**** Source ****

Unfortunately, however, not only have severe breaches not stopped, but they seem to occur more often now than they did a decade ago – and many of today’s breaches involve the wholesale pilfering of sensitive data – an action that should always set off numerous red flags as anomalous. One of the reasons that anomaly detection engines have not succeeded in stopping such attacks, or in remotely reaching their potential, is that many such products are focused on individual sub-areas of anomalies – for example on anomalous network traffic – while ignoring others such as user behavior. Such offerings, for example, might miss an attack in which a particular user who rarely transmits files to the Internet begins transmitting the entire My Documents folder from a particular device to the Internet if another user regularly does so from that device.
Furthermore, today’s sophisticated cyber-criminals know about anomaly-detection technologies – and have already begun to craft attacks that seek to avoid detection by utilizing different types of techniques for penetrating, spreading, and performing nefarious payload functions (such as stealing data). Likewise, malware authors have been increasingly developing blended malware equipped with all sorts of stealth technology.

**** Stored records ****

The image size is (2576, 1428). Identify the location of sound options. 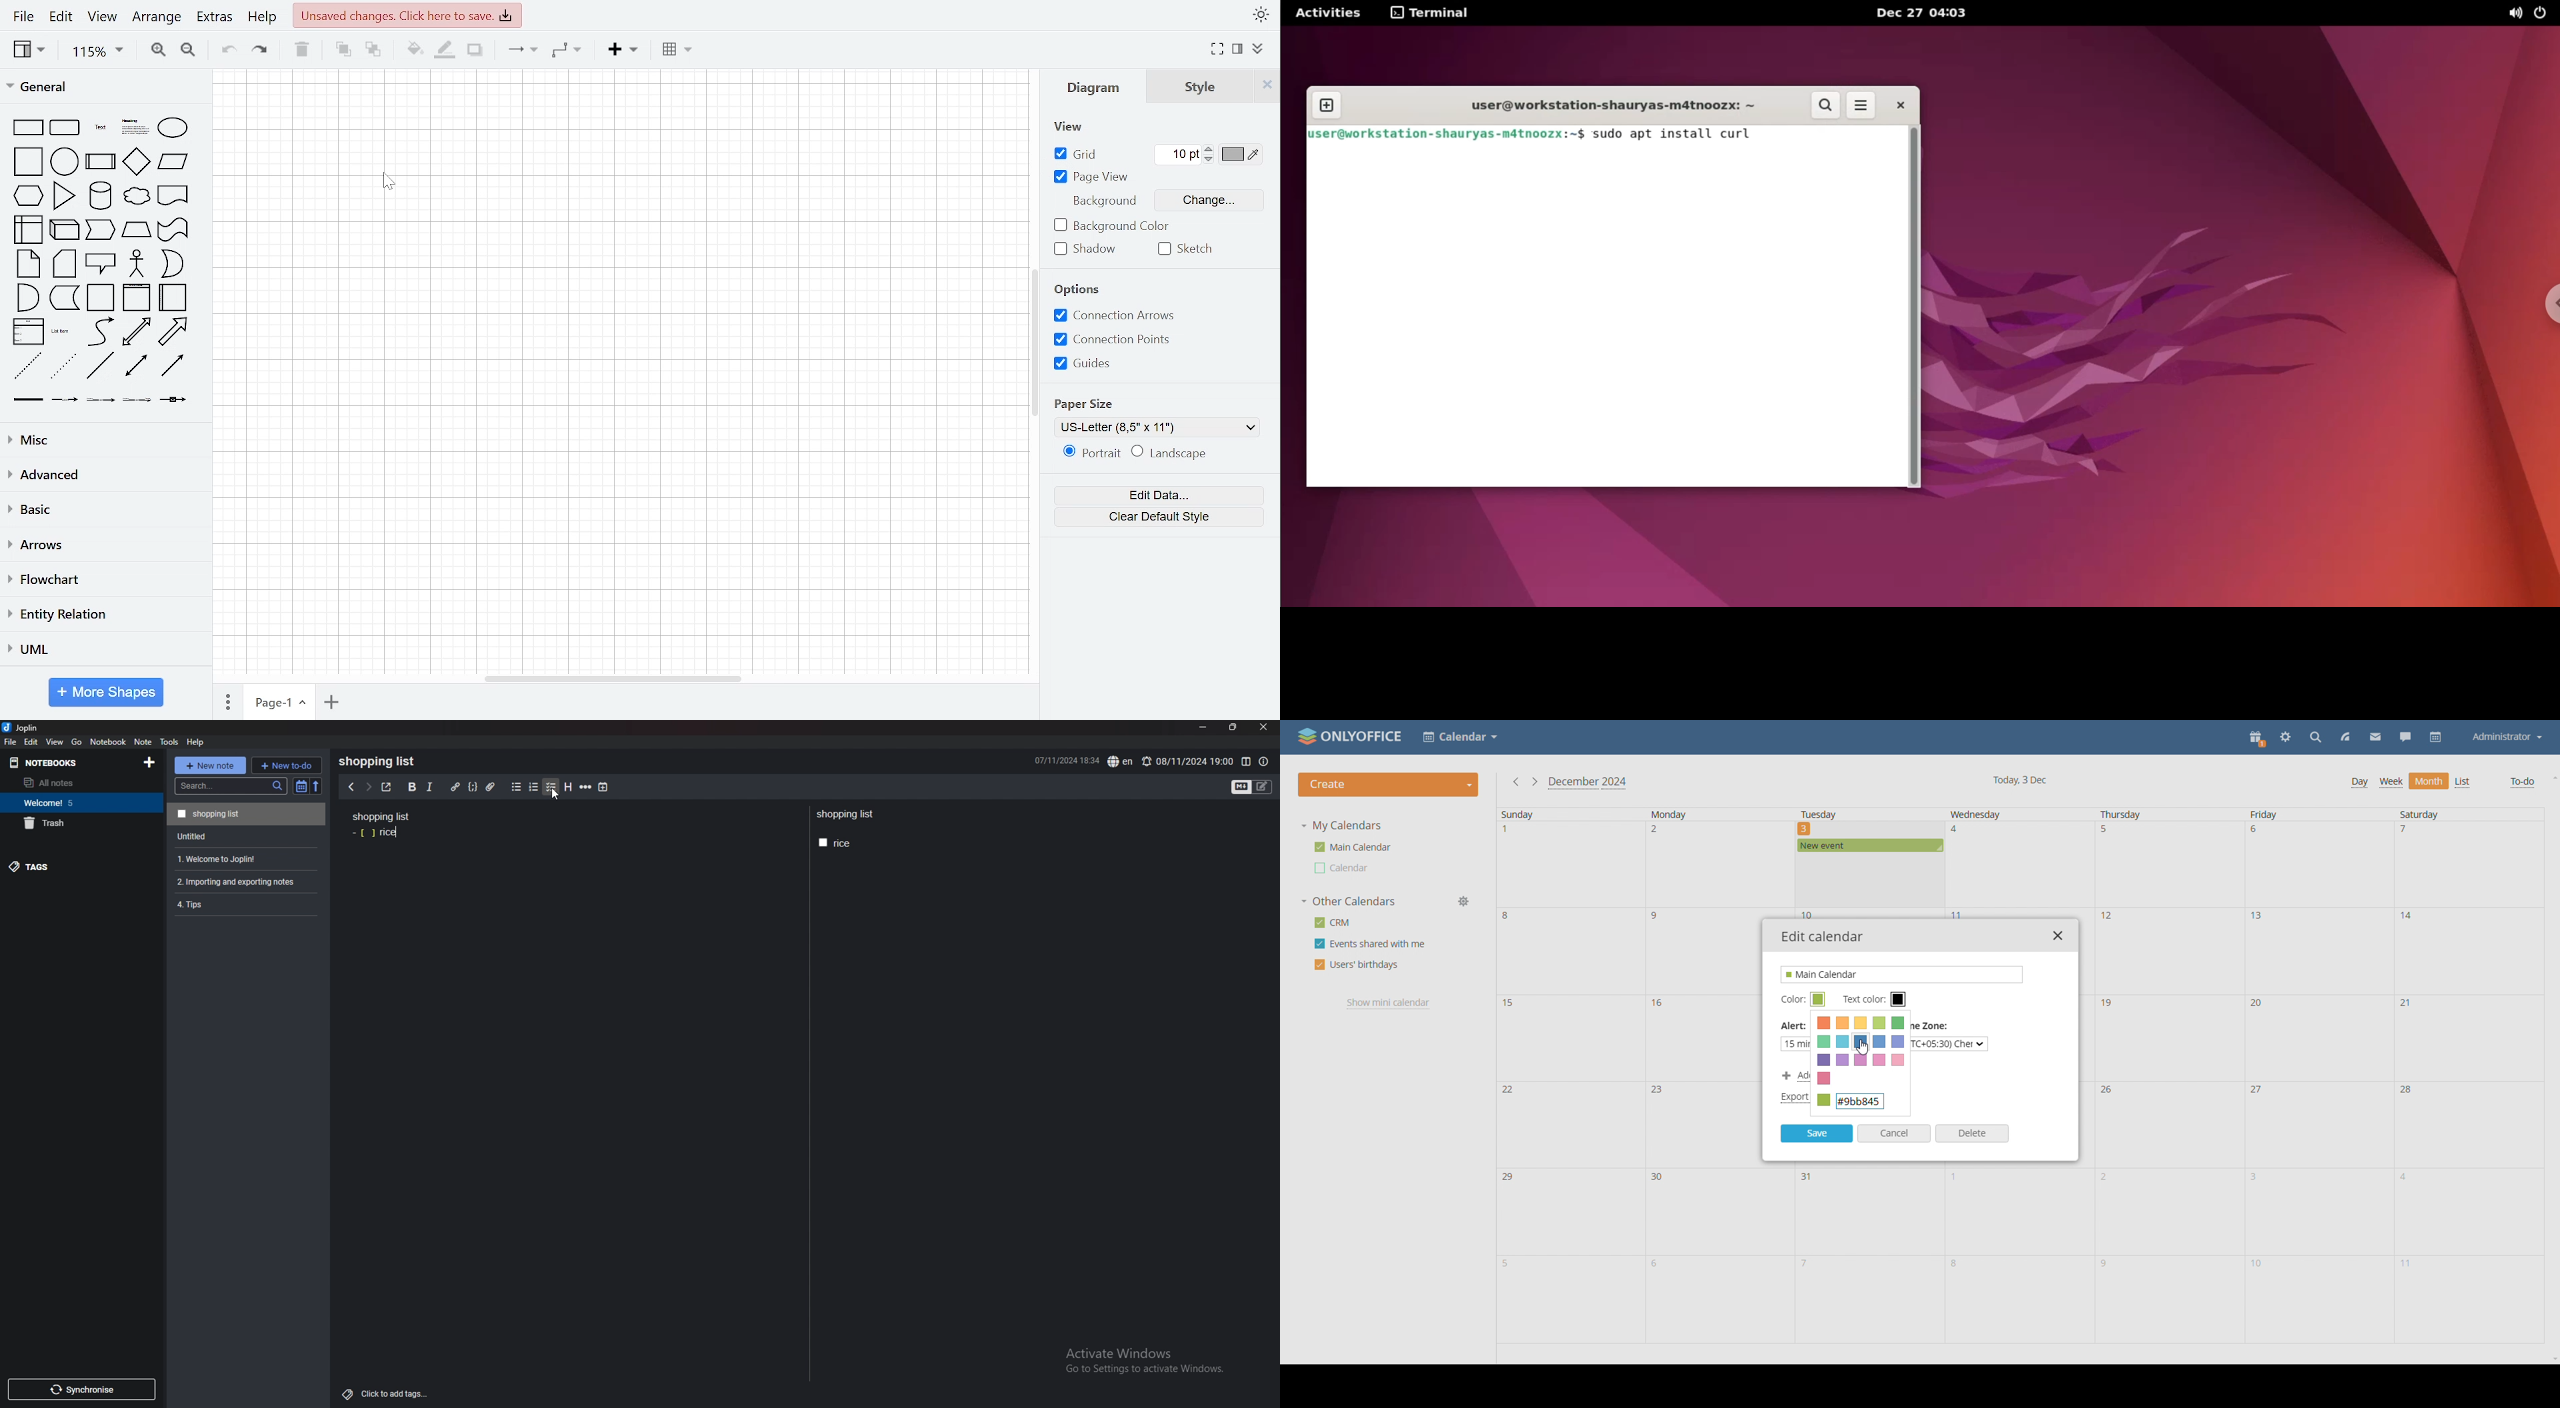
(2509, 13).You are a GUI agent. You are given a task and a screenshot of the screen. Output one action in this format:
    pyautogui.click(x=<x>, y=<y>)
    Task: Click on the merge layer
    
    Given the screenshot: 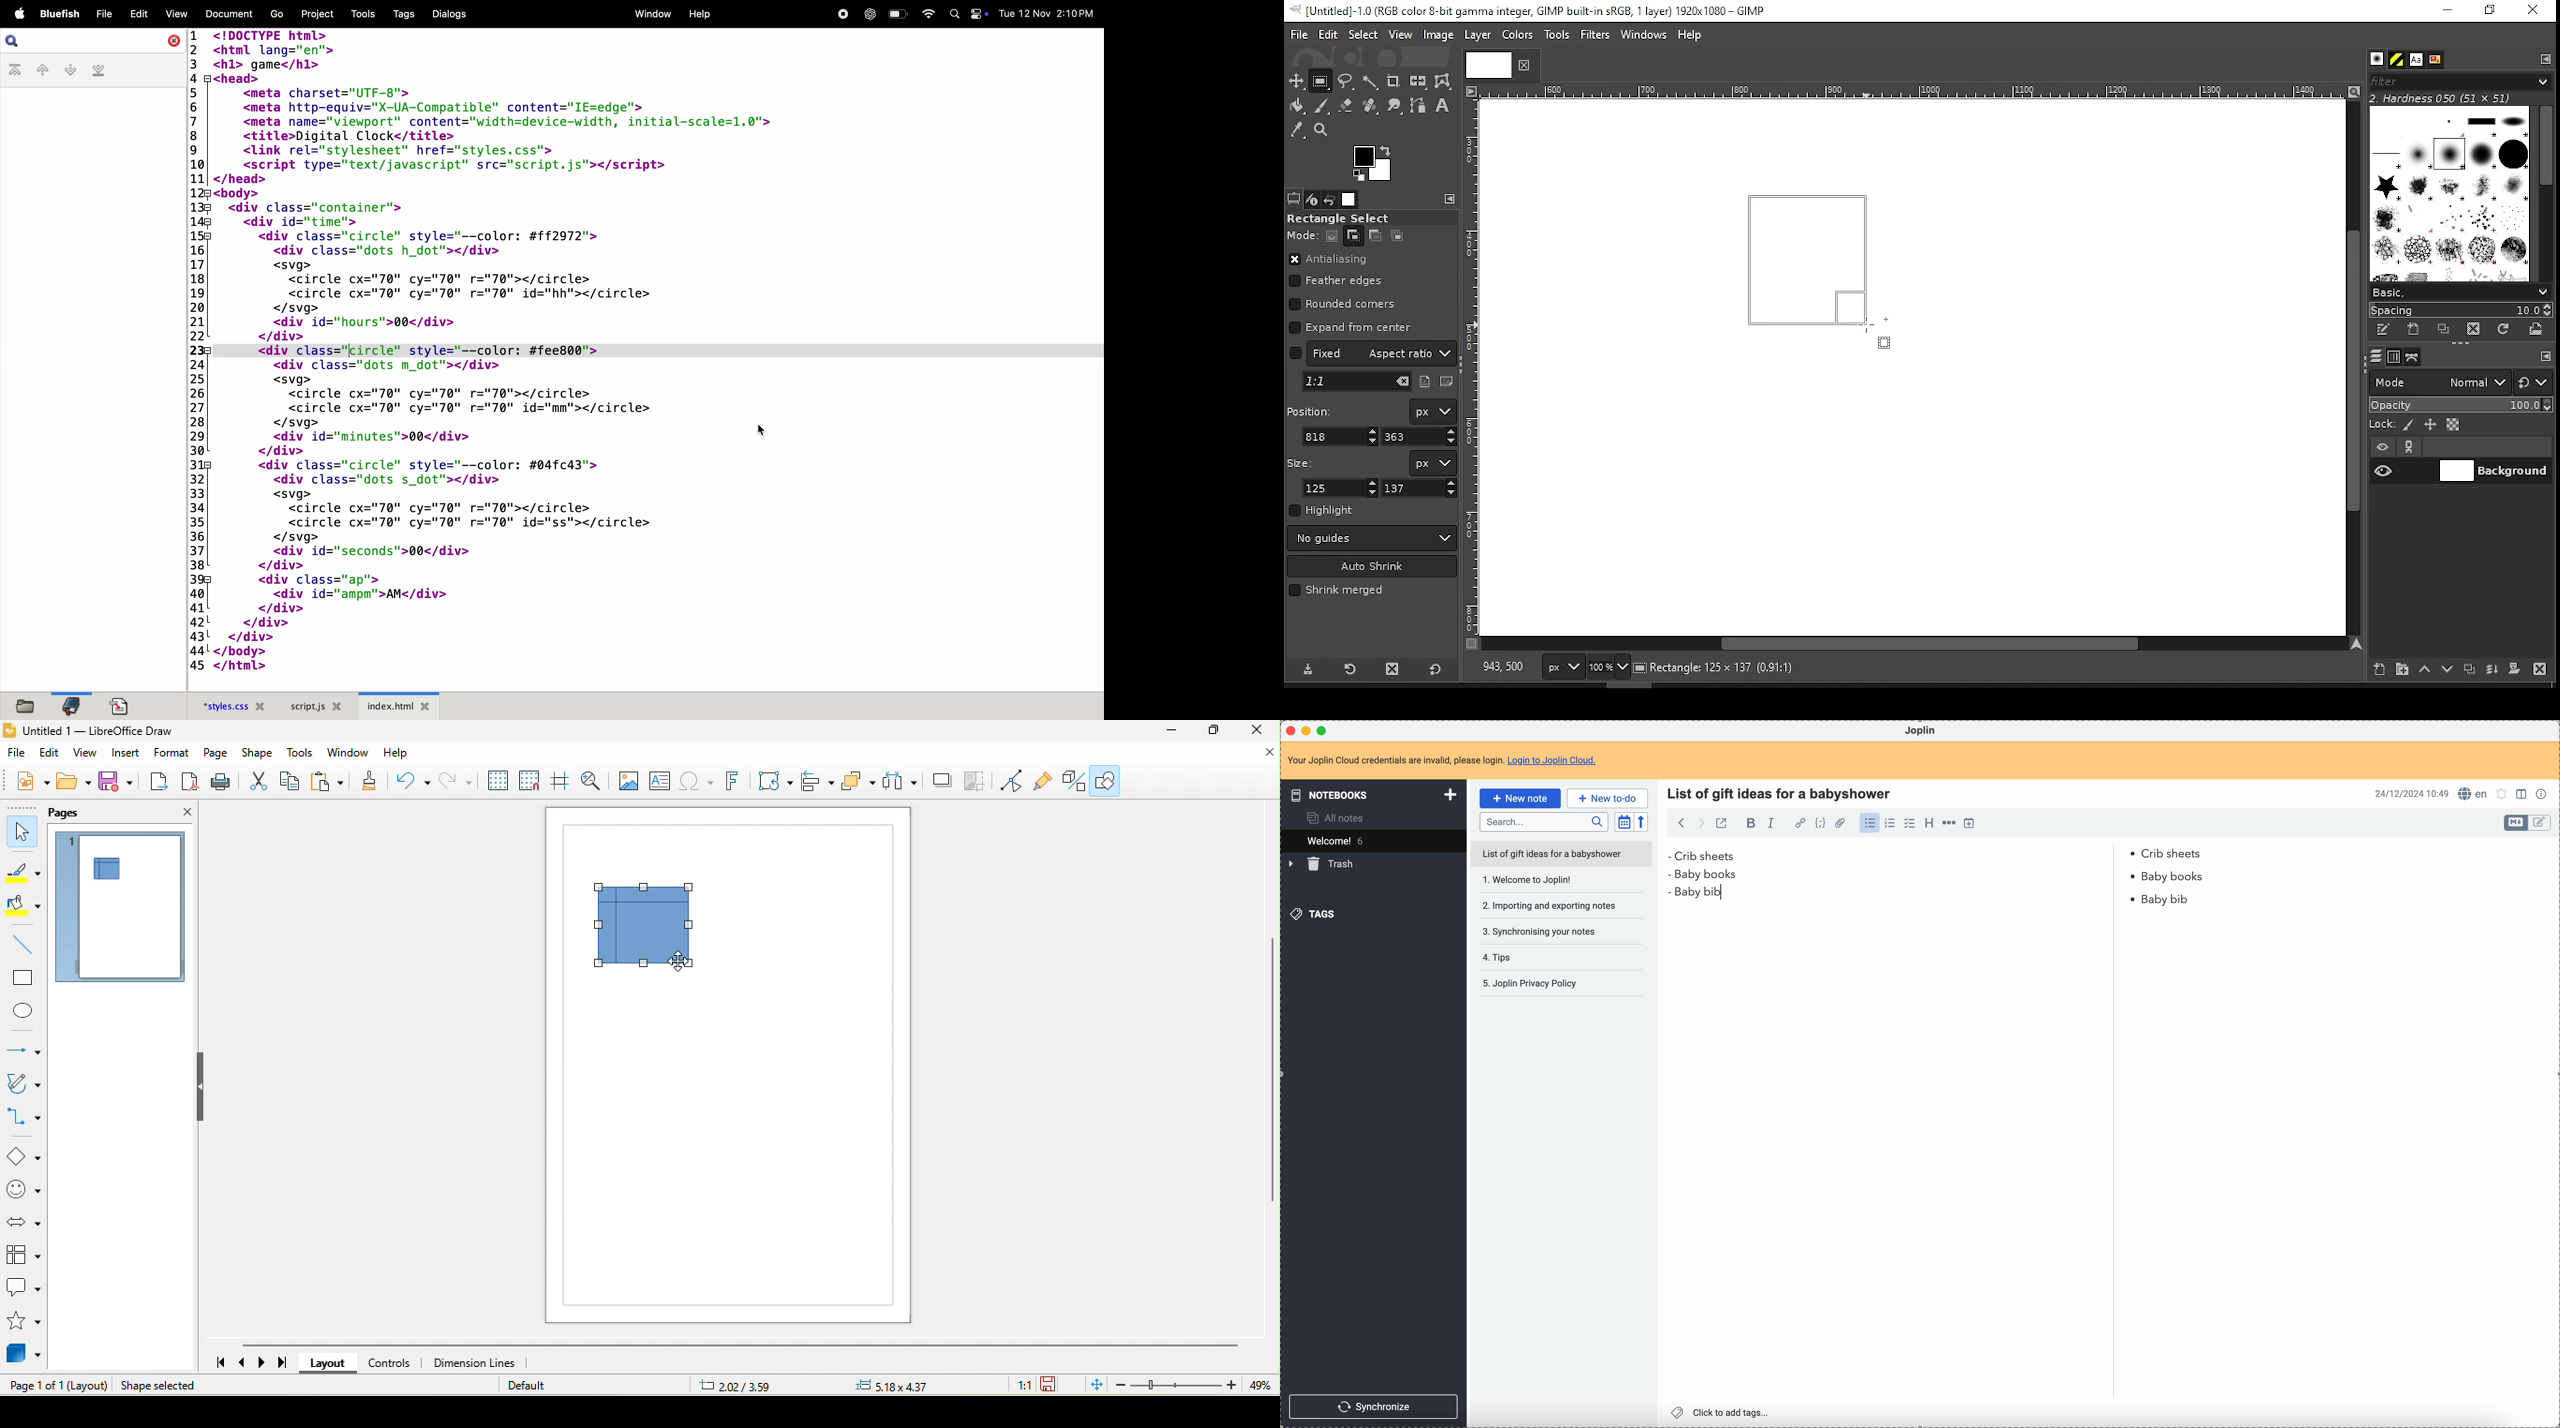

****

- Exercise objective
In the passage on anomaly detection, which sub-area of anomalies is given as an example of what many products focus on while ignoring user behavior? Answer from the passage on anomaly detection alone.

- Exercise result
Anomalous network traffic.